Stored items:
*** Begin section ***
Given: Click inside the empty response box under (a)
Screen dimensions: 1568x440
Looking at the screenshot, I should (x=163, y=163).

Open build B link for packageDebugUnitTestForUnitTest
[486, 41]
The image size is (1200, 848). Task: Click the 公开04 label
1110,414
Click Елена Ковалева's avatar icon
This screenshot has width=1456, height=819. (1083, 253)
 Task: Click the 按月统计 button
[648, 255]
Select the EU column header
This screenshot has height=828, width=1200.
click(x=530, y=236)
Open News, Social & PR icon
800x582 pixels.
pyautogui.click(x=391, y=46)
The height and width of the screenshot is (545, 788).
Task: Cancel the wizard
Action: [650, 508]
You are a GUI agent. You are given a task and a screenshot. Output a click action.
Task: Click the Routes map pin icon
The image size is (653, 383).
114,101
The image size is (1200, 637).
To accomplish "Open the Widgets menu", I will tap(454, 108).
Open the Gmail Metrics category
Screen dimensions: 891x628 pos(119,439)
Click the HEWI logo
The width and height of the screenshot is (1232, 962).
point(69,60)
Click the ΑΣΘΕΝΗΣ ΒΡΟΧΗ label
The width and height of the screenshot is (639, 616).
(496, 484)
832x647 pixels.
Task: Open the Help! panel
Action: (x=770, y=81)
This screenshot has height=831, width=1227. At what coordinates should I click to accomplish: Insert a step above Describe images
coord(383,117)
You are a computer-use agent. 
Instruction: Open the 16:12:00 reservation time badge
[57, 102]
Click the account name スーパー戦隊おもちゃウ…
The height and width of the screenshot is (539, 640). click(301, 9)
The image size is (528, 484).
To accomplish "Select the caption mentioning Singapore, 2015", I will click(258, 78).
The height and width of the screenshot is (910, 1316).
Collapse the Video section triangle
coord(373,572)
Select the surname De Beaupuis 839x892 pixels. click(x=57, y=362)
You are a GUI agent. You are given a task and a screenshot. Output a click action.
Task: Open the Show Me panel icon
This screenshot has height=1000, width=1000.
*** End section ***
INSTRUCTIONS TO FOLLOW: Give back all the records above exactly as they were written.

RESPONSE TO THIS TASK:
Given: Click inside the empty response box under (a)
Screen dimensions: 1568x440
Looking at the screenshot, I should (x=163, y=163).

Open build B link for packageDebugUnitTestForUnitTest
[486, 41]
The image size is (1200, 848). Task: Click the 公开04 label
1110,414
Click Елена Ковалева's avatar icon
This screenshot has width=1456, height=819. (1083, 253)
 Task: Click the 按月统计 button
[648, 255]
Select the EU column header
This screenshot has height=828, width=1200.
click(x=530, y=236)
Open News, Social & PR icon
800x582 pixels.
pyautogui.click(x=391, y=46)
The height and width of the screenshot is (545, 788).
Task: Cancel the wizard
Action: [650, 508]
You are a GUI agent. You are given a task and a screenshot. Output a click action.
Task: Click the Routes map pin icon
The image size is (653, 383).
114,101
The image size is (1200, 637).
To accomplish "Open the Widgets menu", I will tap(454, 108).
Open the Gmail Metrics category
Screen dimensions: 891x628 pos(119,439)
Click the HEWI logo
The width and height of the screenshot is (1232, 962).
point(69,60)
Click the ΑΣΘΕΝΗΣ ΒΡΟΧΗ label
The width and height of the screenshot is (639, 616).
(496, 484)
832x647 pixels.
Task: Open the Help! panel
Action: (x=770, y=81)
This screenshot has height=831, width=1227. At what coordinates should I click to accomplish: Insert a step above Describe images
coord(383,117)
You are a computer-use agent. 
Instruction: Open the 16:12:00 reservation time badge
[57, 102]
Click the account name スーパー戦隊おもちゃウ…
The height and width of the screenshot is (539, 640). click(301, 9)
The image size is (528, 484).
To accomplish "Select the caption mentioning Singapore, 2015", I will click(258, 78).
The height and width of the screenshot is (910, 1316).
Collapse the Video section triangle
coord(373,572)
Select the surname De Beaupuis 839x892 pixels. click(x=57, y=362)
You are a GUI agent. You are given a task and a screenshot. Output a click action.
Task: Open the Show Me panel icon
This screenshot has height=1000, width=1000.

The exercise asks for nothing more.